Mervin Andrew Heller Jr. (June 10, 1947 - August 21, 2012) was a president of the United States Tennis Association and completed his tenure in 2002. He began with the USTA in 1974 as President of the Lehigh Valley District Tennis Association. In 1991, he was first elected to the USTA Board of Directors, serving as its Secretary/Treasurer in 1993-1994. Then, in 1999, he became Vice President.

Heller was involved in various functions of the USTA. He was Chairman of the Strategic Planning Committee, the Individual Membership Committee and Constitution and Rules Committee. He was also a member of the Nominating Committee, Budget and Finance Committee, Long-Range Planning Committee and Executive Committee.

Heller was a President, Vice President and Section Delegate of USTA Middles States Section. He was given the USTA Middle States Mangen Award for service to Middle States tennis in 1991. In 1998, Heller was inducted into the USTA Middle States Hall of Fame.

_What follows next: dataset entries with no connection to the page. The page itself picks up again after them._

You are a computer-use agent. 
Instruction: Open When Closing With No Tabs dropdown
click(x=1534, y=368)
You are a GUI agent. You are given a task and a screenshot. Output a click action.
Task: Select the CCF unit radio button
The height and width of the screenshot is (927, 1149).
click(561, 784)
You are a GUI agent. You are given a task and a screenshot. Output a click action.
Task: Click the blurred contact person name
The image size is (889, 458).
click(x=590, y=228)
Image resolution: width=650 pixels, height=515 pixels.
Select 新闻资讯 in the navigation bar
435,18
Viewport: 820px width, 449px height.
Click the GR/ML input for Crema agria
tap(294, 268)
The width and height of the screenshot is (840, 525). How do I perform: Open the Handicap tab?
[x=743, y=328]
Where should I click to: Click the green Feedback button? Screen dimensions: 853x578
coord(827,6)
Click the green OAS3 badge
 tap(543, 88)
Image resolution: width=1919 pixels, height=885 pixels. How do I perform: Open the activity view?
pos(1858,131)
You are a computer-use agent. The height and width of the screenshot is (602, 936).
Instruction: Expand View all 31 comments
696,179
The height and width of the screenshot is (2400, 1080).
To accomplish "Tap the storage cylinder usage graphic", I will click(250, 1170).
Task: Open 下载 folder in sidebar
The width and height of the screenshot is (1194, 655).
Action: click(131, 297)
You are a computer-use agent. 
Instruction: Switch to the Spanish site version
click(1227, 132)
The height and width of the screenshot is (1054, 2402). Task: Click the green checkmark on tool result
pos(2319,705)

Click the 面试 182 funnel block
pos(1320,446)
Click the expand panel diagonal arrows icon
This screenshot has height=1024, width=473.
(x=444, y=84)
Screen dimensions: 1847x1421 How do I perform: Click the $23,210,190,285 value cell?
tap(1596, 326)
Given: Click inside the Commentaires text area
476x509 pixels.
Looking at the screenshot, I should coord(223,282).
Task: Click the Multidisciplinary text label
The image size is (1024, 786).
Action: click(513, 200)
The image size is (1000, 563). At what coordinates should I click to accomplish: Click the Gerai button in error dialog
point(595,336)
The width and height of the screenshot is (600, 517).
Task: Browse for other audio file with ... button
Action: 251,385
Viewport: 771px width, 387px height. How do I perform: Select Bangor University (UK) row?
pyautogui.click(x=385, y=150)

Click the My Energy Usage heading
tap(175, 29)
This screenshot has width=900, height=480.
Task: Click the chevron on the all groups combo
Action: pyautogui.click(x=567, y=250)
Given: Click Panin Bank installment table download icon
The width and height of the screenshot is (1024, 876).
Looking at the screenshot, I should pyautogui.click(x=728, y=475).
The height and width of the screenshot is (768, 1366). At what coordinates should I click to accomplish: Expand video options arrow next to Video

In 1992, Heller established the Berks County Tennis Association (BCTA), a community tennis association serving his hometown of Reading, PA, as well as the surrounding communities. In 1999, the Reading Eagle-Times newspaper recognized him as one of the 50 most influential sports figures over the past 50 years in Berks County, Pennsylvania

Heller graduated from East Stroudsburg State University (ESU). He played on the school's tennis team and went undefeated in conferences matches for his entire four years. Upon graduation, he held the school record for career wins in singles and doubles. In 1990, Heller was inducted into the ESU Athletic Hall of Fame. In 2010, Heller was recognized by his alma mater with the Helen G. Brown Award. This award is presented by the ESU Alumni Association to its most notable and successful alumni for their lifelong accomplishments. Heller went on to receive his law degree from the University of Pittsburgh School of Law and currently was partner in the law firm of Leisawitz Heller Abramowitch Phillips, P.C.

Heller served for over ten years on the Board of Directors and as legal counsel for the Berks County Chamber of Commerce which has a membership of over 2,100 businesses in Berks County. He was a Chairman, and Finance Chairman, of the Berks County Republican Party.

Heller, 65, died from cancer on Tuesday, August 21, 2012.

In 2014, the Berks County Tennis Association named the Merv Heller Memorial Scholarship in Merv's honor, awarding a $1,000 scholarship to one male and one female high school senior that has shown outstanding qualities on the court, in the classroom and in the community. The annual award is presented at the Berks County Tennis Night of Champions Dinner and Awards ceremony, held each June at the Hits for Hope Tennis Tournament.